* [SOURCE TEXT]
Vision Together 2025 leaders have been discussing the possibility of bringing in Afghanistan War refugees as a way to slow the decades-long population declines in Cambria County and Johnstown.
The nongovernmental nonprofit’s records are not open to the public.
However, the talks were mentioned during a recent Cambria County Planning Commission meeting and later recorded in that organization’s official account.
According to CCPC’s minutes, Ethan Imhoff, the planning commission’s executive director and a Vision member, “explained that because other parts of the country have successfully utilized immigration as a part of a strategy to reverse population decline and employment gaps, the Vision board and staff have begun exploring the feasibility of hosting immigrants, particularly recently evacuated Afghan refugees currently living on American military bases, in Johnstown and Cambria County.”
Imhoff “stated that the issue is a complicated one and primary logistics would involve housing, education, translation and social services for relocated families” per the planning commission’s minutes.
When asked for an interview, Imhoff deferred to Mike Tedesco, president and CEO of Vision Together 2025.
Tedesco described Johnstown’s story as “one built on immigration” in a statement sent Tuesday to The Tribune- Democrat.
“Immigrants from across Europe filled jobs, invested in housing and neighborhoods, and grew the economy of Johnstown,” Tedesco wrote. “It is in the spirit of the Johnstown tradition that Vision Together 2025 has discussed the possibility of attracting skilled immigrants to once again fill our many open positions throughout the region, grow local business, invest in our housing, invest in our neighborhoods, and grow our tax base.”

* [SET OF TASKS]
A - In the Johnstown refugee article, whom did Ethan Imhoff defer to when asked for an interview?
B - Retype the Johnstown refugee article, everything from "However, the talks" down to "organization’s official account.", with no changes.
C - Continue the Johnstown refugee article from the point where it stops.
The data that comes next has no role in this work.

* [DATA PROVIDED]
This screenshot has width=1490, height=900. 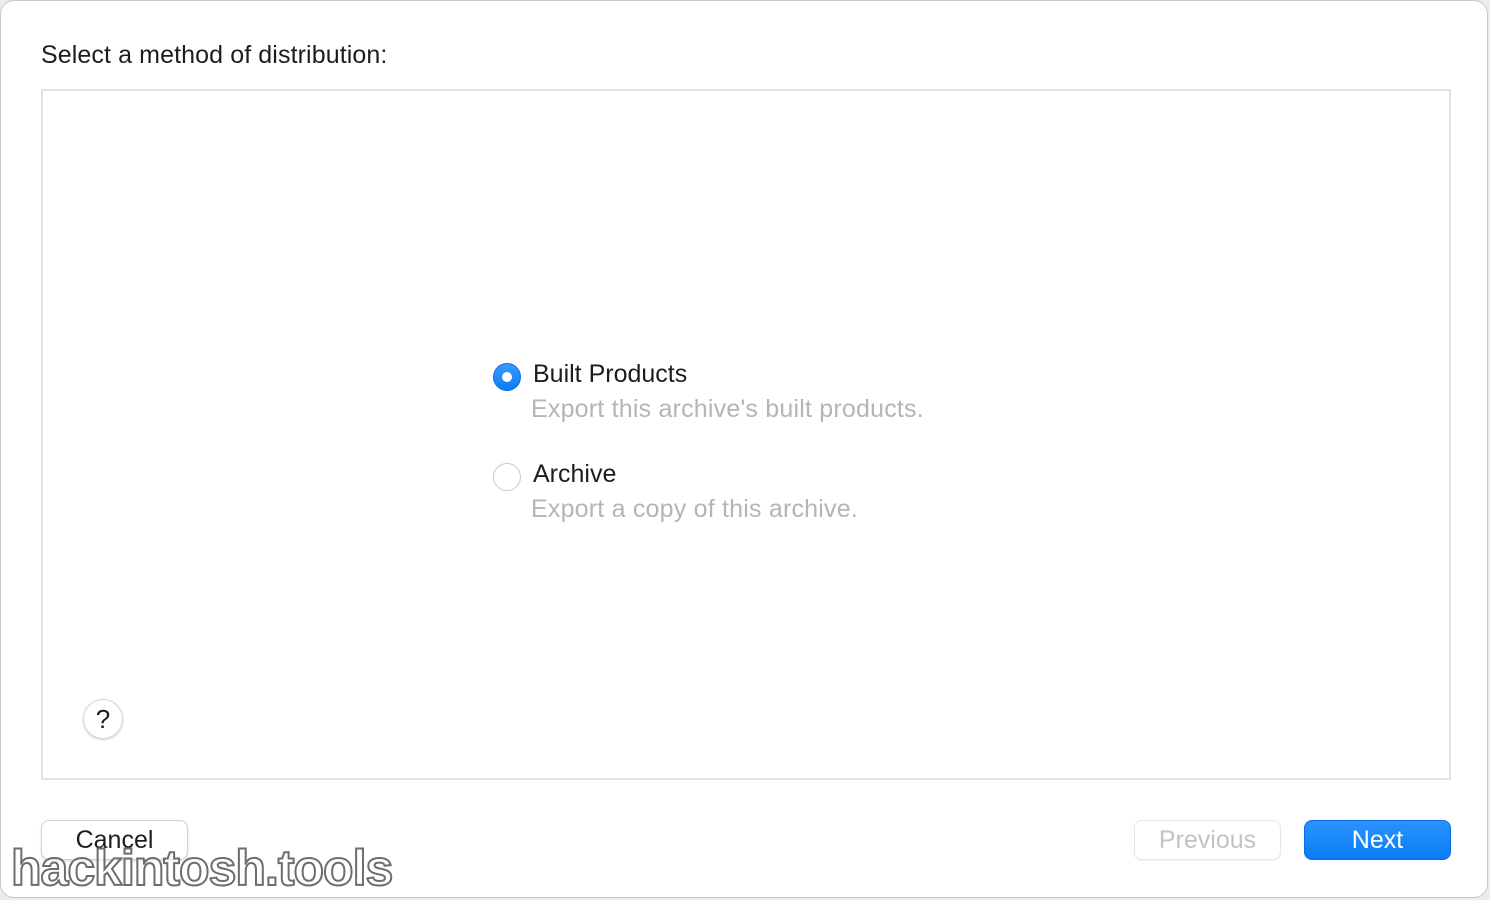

* [TASK RESULTS]
A - Mike Tedesco, president and CEO of Vision Together 2025.

B -
However, the talks were mentioned during a recent Cambria County Planning Commission meeting and later recorded in that organization’s official account.

C -
In a follow-up statement Wednesday, Tedesco wrote that Vision Together 2025 is “simply investigating successful programs in other parts of the country which brought in a small number of vetted, legal immigrants who could be matched up with jobs that they are educated and qualified to fill. Cambria County right now has more than 1,000 open jobs in almost every industry. Similar programs have worked very well in other parts of the country.”
Tedesco added: “The idea is not to take people’s jobs or to add to taxpayers’ burden. We are only seeking skilled, responsible, taxpaying newcomers to help grow Cambria County.”
A ‘deliberate plan’
Cambria County has dropped from 213,459 residents in the 1940 U.S. Census to 133,472 in 2020. Meanwhile, Johnstown has gone from 67,327 residents in 1920 to 18,411 a century later following the collapse of the steel industry and mass exodus. Johnstown’s population went down by 12.2% in the 2010s. Cambria County shrunk 7.1%, the county’s third-largest percentage decline during a decade in its two-century existence.
The constant loss of people has negatively impacted the local economy.
“There are many businesses within Cambria County that cannot grow due to a lack of skilled labor,” Tedesco wrote.
“Because there are many skilled and patriotic immigrants that have fought alongside American soldiers, supported the American Dream and wish to pursue that dream for themselves, Vision Together 2025 sees an opportunity to grow the Johnstown economy in a manner that honors our heritage by continuing our story of immigration.”
No definite plan has yet been created to address how war refugees would be brought to the region or how many people would be needed in order to affect the population decline.
“We are in the early stages of a multi-stakeholder process,” Tedesco wrote. “We have formed an exploratory committee. We intend to start small and study successful models from other cities. No decisions have been made other than to create a thoughtful and deliberate plan that benefits greater Johnstown most.”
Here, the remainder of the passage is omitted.